L’article 226-16 du CP punit de cinq ans d'emprisonnement et de 300 000 euros d'amende “Le fait, y compris par négligence, de procéder ou de faire procéder à des traitements de données à caractère personnel sans qu'aient été respectées les formalités préalables à leur mise en oeuvre prévues par la loi”.
L’alinéa 2 de l'article R. 10-1 du Code des postes et des communications électroniques prévoit que “la prospection directe des personnes physiques en violation des dispositions du premier alinéa de l'article L. 34-5 est punie, pour chaque communication, de l'amende prévue pour les contraventions de la quatrième classe, sans préjudice de l'application du premier alinéa de l'article 226-18 du code pénal”.
ensuite,
l'article 323-2 du NCP, issu de la loi de 1988 sur les atteintes aux systèmes de traitement automatisé de données (TAD), punit de cinq ans d’emprisonnement et 75.000 euros d’amende le fait d’entraver ou de fausser le fonctionnement d’un système de traitement automatisé de données. Les juges n’ont toutefois admis son application que pour des faits de mail bombing (TGI Paris, 24 mai 2002).

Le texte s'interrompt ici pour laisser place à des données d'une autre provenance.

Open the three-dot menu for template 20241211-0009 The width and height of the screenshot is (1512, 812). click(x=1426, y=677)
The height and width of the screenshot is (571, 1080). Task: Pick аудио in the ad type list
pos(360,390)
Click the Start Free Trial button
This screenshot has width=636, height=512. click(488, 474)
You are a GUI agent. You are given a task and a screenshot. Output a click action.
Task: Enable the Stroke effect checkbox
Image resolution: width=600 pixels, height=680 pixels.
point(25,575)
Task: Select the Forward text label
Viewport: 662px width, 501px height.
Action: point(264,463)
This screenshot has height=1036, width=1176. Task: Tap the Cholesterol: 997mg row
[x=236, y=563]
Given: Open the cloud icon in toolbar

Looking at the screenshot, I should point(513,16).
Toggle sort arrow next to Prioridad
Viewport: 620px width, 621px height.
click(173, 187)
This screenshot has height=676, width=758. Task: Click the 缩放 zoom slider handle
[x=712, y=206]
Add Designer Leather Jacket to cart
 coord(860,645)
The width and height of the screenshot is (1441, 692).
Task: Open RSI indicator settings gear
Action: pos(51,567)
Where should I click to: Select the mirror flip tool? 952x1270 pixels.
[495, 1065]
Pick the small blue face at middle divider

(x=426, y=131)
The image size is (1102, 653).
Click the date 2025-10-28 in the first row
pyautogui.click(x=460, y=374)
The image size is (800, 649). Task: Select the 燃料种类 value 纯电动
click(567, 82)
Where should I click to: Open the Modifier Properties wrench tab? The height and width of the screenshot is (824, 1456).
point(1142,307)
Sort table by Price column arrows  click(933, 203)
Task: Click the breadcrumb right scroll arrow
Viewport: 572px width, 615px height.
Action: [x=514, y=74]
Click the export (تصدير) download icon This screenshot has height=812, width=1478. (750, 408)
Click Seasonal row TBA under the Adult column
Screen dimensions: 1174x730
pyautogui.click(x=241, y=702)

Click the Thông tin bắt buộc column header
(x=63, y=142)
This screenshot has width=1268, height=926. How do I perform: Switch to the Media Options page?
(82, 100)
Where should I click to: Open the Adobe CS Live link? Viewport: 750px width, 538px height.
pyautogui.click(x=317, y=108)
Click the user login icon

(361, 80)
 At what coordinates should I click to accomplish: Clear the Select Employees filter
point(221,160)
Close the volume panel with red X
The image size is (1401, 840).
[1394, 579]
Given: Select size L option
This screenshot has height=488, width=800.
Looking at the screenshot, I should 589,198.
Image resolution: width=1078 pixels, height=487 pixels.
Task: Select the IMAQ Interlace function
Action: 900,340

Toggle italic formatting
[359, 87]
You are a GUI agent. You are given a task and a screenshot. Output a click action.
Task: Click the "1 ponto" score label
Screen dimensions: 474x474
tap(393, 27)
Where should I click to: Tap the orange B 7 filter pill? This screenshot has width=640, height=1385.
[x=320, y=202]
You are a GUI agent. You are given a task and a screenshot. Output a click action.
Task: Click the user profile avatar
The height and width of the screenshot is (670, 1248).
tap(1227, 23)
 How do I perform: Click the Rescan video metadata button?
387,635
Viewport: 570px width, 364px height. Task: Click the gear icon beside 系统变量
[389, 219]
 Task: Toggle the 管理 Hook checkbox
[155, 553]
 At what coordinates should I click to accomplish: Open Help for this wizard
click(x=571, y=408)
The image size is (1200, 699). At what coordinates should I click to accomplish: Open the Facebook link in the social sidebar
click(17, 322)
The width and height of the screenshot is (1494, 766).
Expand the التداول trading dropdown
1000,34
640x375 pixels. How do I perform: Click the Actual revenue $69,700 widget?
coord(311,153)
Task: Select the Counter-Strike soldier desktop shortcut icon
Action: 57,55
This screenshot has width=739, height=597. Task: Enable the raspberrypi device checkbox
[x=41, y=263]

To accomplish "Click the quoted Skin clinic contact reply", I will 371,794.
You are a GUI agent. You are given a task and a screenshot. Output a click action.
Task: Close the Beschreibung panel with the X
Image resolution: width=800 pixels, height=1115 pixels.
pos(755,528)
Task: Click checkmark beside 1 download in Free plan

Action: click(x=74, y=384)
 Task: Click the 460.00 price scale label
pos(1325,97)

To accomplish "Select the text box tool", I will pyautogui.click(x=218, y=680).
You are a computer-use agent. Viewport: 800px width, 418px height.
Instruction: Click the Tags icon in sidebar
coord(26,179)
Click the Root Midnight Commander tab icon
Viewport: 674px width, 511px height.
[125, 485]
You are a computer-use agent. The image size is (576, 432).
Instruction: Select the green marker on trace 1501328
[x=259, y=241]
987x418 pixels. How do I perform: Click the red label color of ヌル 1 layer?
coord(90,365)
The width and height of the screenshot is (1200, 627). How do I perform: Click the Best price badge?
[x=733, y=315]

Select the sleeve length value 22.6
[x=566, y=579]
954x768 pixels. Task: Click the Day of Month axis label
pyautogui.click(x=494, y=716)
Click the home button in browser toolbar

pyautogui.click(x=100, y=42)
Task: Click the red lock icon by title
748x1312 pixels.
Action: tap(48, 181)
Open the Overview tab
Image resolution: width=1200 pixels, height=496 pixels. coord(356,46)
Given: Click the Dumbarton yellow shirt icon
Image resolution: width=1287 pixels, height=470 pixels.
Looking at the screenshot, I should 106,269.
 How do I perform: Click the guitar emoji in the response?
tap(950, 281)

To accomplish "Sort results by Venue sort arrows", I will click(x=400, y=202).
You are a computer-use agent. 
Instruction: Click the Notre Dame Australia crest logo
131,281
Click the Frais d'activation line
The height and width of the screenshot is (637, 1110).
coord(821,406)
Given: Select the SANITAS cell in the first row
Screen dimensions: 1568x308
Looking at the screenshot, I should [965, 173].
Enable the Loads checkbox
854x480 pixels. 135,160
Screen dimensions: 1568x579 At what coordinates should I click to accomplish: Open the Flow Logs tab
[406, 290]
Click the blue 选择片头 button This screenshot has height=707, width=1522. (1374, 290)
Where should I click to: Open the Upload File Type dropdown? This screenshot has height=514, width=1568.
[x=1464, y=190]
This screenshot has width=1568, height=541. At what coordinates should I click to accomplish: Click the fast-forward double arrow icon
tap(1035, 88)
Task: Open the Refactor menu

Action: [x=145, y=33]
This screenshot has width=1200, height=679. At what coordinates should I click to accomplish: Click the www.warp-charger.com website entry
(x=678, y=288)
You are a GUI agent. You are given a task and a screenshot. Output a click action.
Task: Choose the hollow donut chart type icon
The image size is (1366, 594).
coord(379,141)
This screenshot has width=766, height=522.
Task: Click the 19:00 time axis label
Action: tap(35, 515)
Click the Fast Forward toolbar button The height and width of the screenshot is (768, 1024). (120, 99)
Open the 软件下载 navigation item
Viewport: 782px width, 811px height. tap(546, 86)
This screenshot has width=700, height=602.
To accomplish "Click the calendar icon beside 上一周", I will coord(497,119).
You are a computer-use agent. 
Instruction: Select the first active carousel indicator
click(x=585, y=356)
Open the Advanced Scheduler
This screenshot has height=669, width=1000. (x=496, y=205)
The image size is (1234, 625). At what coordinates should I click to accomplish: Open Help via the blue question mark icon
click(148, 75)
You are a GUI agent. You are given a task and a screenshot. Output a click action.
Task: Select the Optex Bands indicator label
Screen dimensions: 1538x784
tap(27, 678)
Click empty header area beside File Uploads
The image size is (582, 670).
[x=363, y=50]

* Dans tous les cas, des dommages et intérêts pourraient être obtenus sur la base de l'article 1382 du Code civil, dès l'instant où la victime subit un préjudice direct du fait des spams diffusés;
* Les juges ont déjà admis que les prestataires de services Internet pouvaient couper les accès ou résilier le compte de leur abonné, pour faits de spam (TGI Rochefort sur Mer, 28 février 2001 ; TGI Paris, 15 janvier 2002), et ont pu décider de leur allouer des dommages et intérêts, sur un fondement contractuel et pour atteinte à l’image, pour des faits similaires (Tribunal de commerce de Paris, 8° ch., 5 mai 2004).